My left side, hand and arm were more or less useable, though my ribs were a bit compressed. My spine must have been broken as well, and healed in this hunched-over position. Fortunately my legs seemed to function reasonably well, so I struggled to move over onto the toilet. I was clothed in orange pajamas, with a convenient elastic waistband.
The necessaries finished, I drank from the faucet and lay back down on my bunk, on my side in a semi-fetal position, and tried to ignore the cat-claws in my gut. The Plague wanted to be fed.
Booted feet tramped outside my door. The little window opened, then shut, and the locking mechanism opened with a heavy clunking sound. The door slid back, then sideways on rails, and three men in blue hazardous material suits, filter masks and face shields came in.
Two of them had those huge-barreled revolver-blunderbuss things.
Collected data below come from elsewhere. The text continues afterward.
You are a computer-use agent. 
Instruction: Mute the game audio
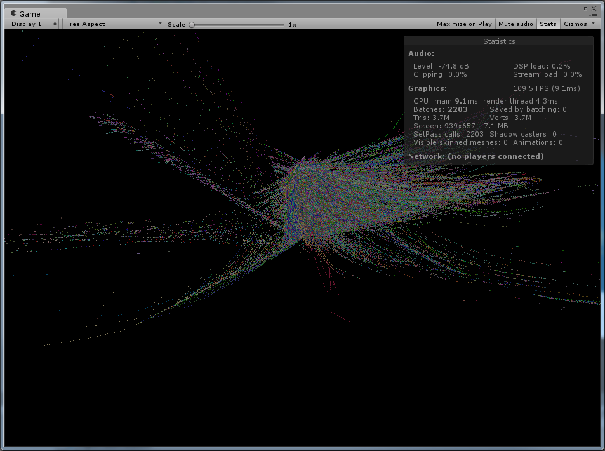(x=515, y=24)
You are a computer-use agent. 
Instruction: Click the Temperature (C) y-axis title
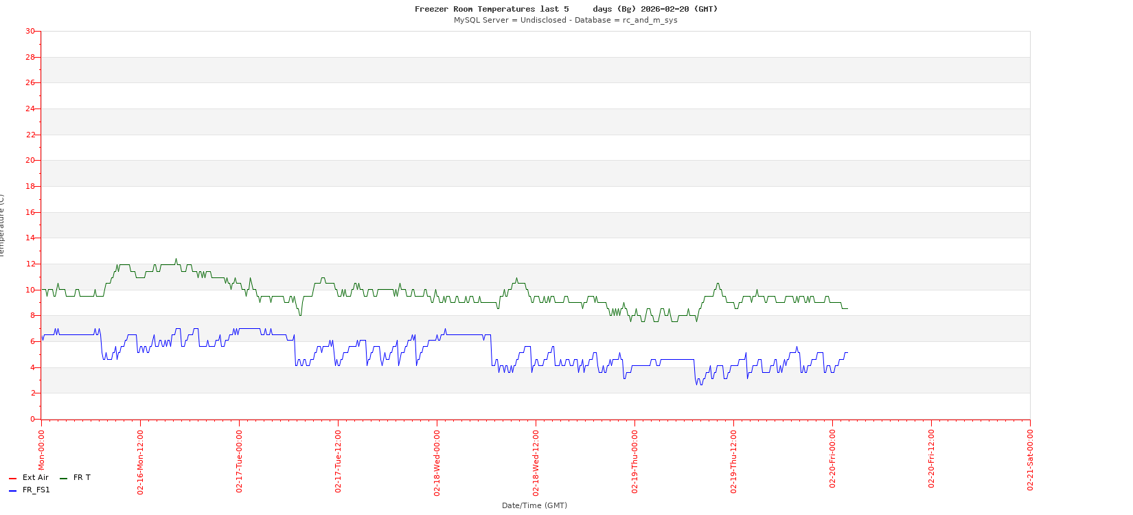pyautogui.click(x=2, y=225)
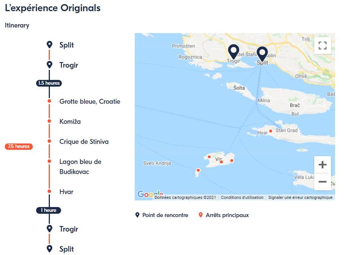
Task: Click the Hvar itinerary stop
Action: click(66, 192)
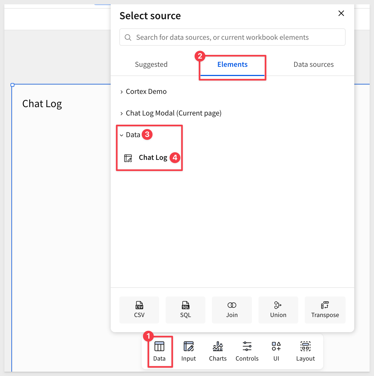The height and width of the screenshot is (376, 374).
Task: Expand the Cortex Demo section
Action: pos(146,92)
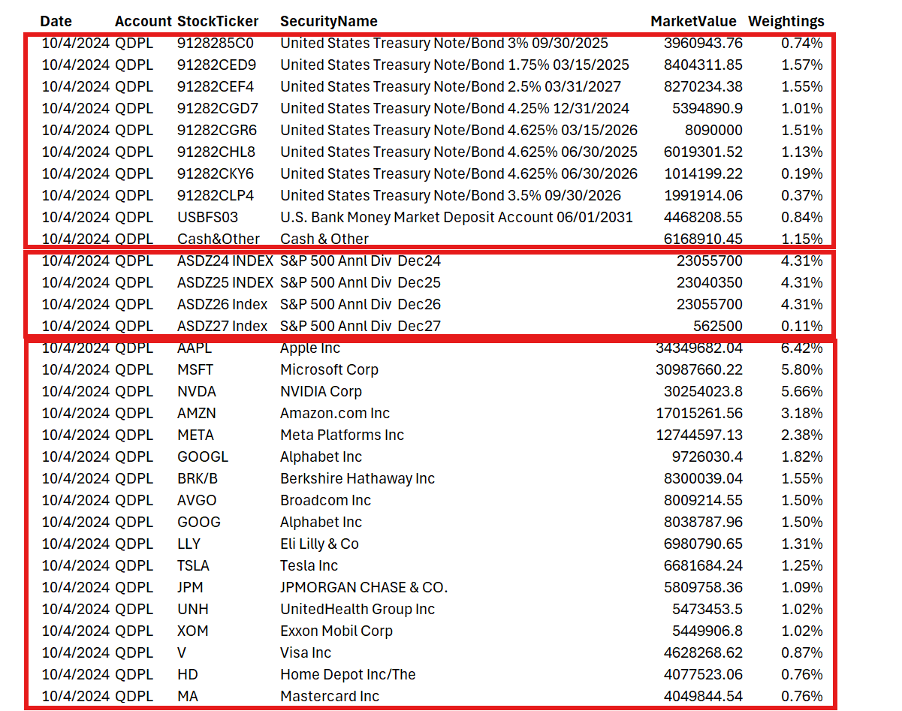This screenshot has width=902, height=711.
Task: Click the JPMORGAN CHASE & CO. security name
Action: [364, 587]
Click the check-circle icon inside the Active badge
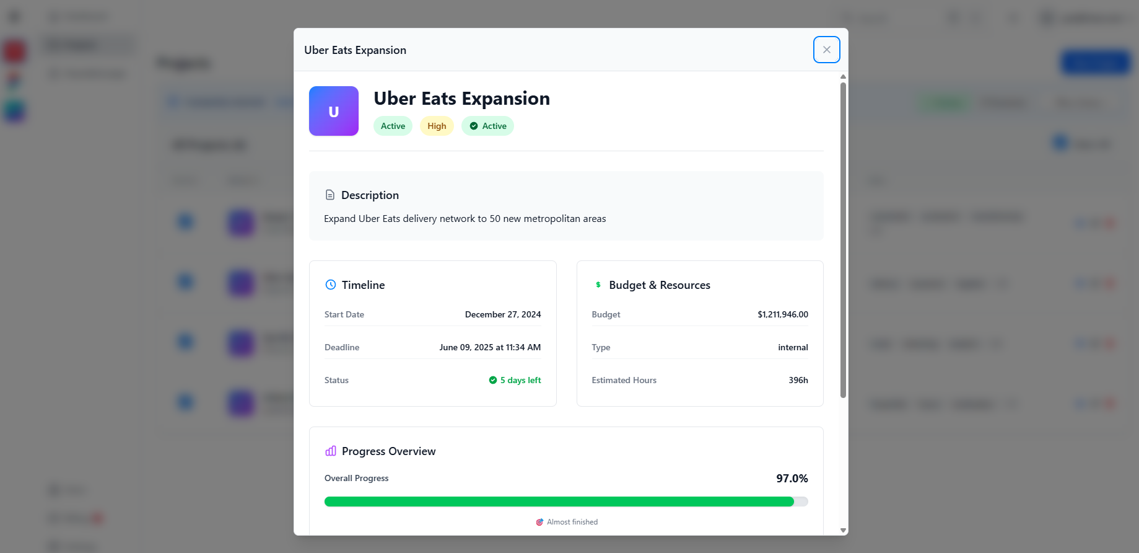The image size is (1139, 553). coord(474,126)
The enormous tubes pointed my direction, naked threats. The other man carried a stainless steel chair.
The two guards took positions in the corners to the left and right of the door, and the man in charge sat down on the chair across fr
om my bunk, in front of the door.
“It’s not airborne, you know,” I said without moving. “And I’m hardly in a position to jump you.” I held up my twisted arm.
“It’s just precautionary,” a familiar rich voice said, and my fears – my expectations rather – were fulfilled. It was Jenkins, the Third.
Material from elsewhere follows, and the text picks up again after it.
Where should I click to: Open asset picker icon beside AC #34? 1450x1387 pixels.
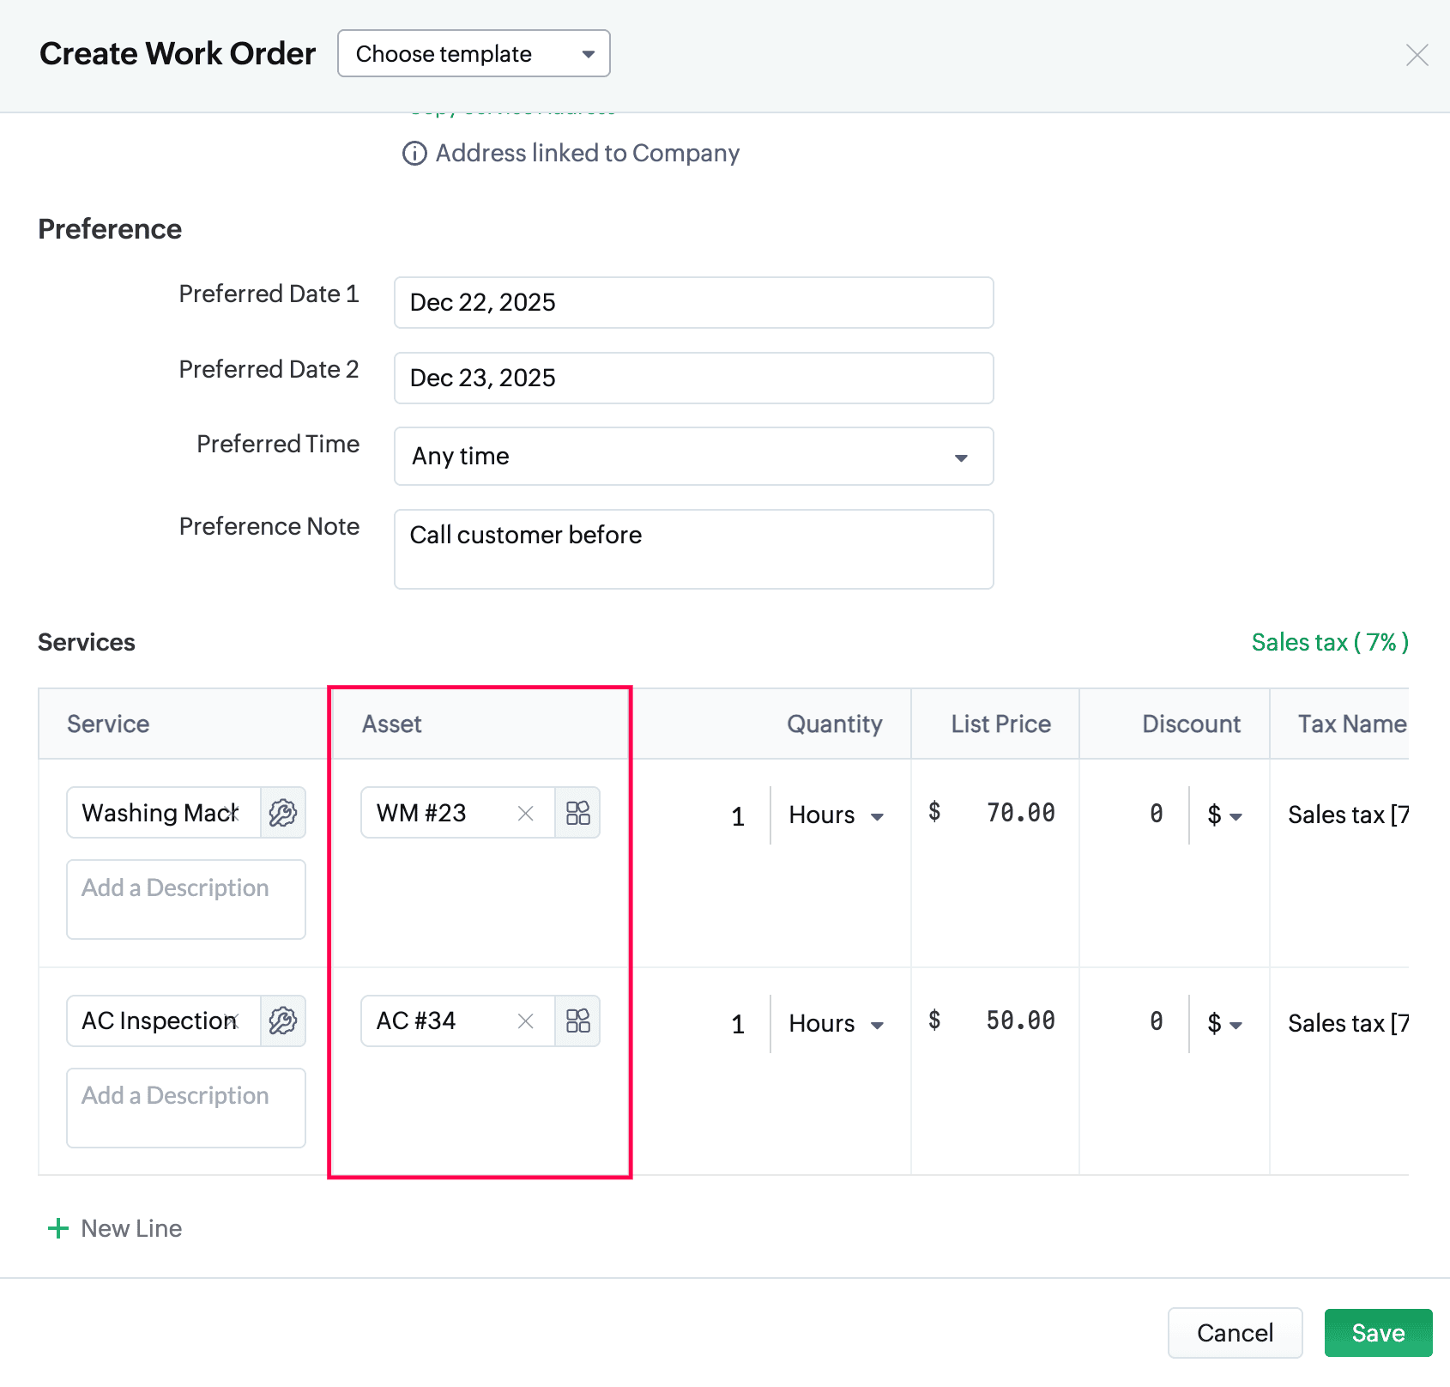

“I’ll say it again, Mister Jenkins. I am sorry about your son. I take full responsibility, and I’ll say so in front of any court or tribunal you care to convene.”
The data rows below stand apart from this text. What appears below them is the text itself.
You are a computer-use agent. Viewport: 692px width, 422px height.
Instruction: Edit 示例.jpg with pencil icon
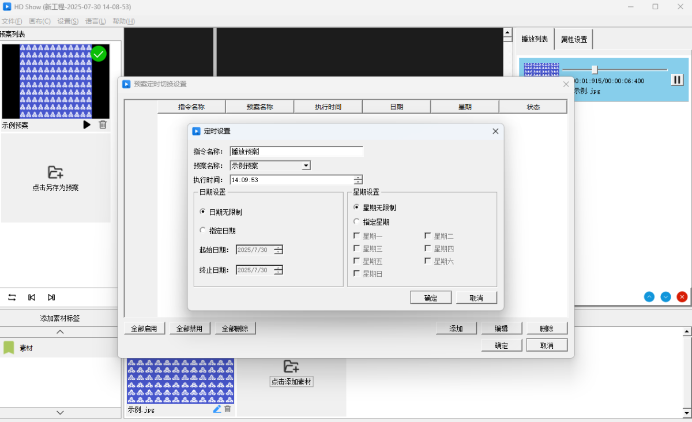[217, 409]
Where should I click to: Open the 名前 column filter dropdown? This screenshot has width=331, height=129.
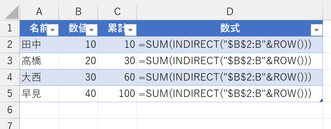coord(53,30)
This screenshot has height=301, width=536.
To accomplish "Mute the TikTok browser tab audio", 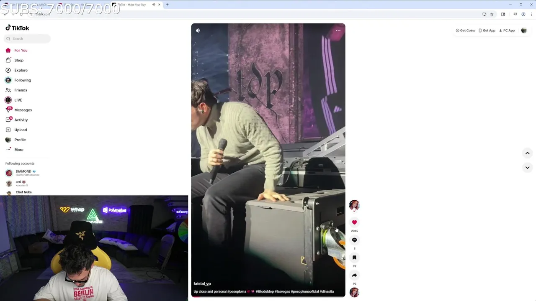I will point(154,5).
He laughed, a deep, cruel sound. “You’re never going to see the inside of a courtroom. You’ve just become a lab rat. A guinea pig. You’re going to bless the days when it’s just my scientists experimenting on you, because the other days, I’m going to test the limits of your suffering.”
“It’s our suffering that defines us, Mr. Jenkins.”
“What?”
“C. S. Lewis. Loosely quoted.”
“Then you are about to be defined quite vigorously.” He laughed again, a naked, evil thing.
“It sounds to me like you’re afraid. What is it that scares you?”
“If I fear anything, it’s the wanton disruption of the American way of life that you are trying to bring about. Have you thought about the chaos you might have caused had we not caught you in your little scheme?”
“What part of today’s ‘American way of life’ do you love so much? What part did the Founding Fathers sacrifice so much for? Is it our citizens dying of cancer? Heart disease? Or just traffic accidents? Is it the rampant violent crime, or drug use, or the PTSD of veterans like me? The drug use and PTSD that caused me to lose control and kill your son? We can get rid of all that if you just stop fighting it.”
He snorted. “Listen to yourself! You want to surrender the destiny of the human race to an untested virus that might mutate and wipe us all out. Or this thing could be a Trojan Horse designed by aliens or the godless communists to destroy the Free World. What if everyone welcomes it, and after a certain amount of time, or the deployment of some trigger mechanism, kablooie! Everyone infected with it dies or goes crazy, and the old Soviets win the Cold War from their graves while the Russians and Chinese and Al Qaeda laugh and cheer.”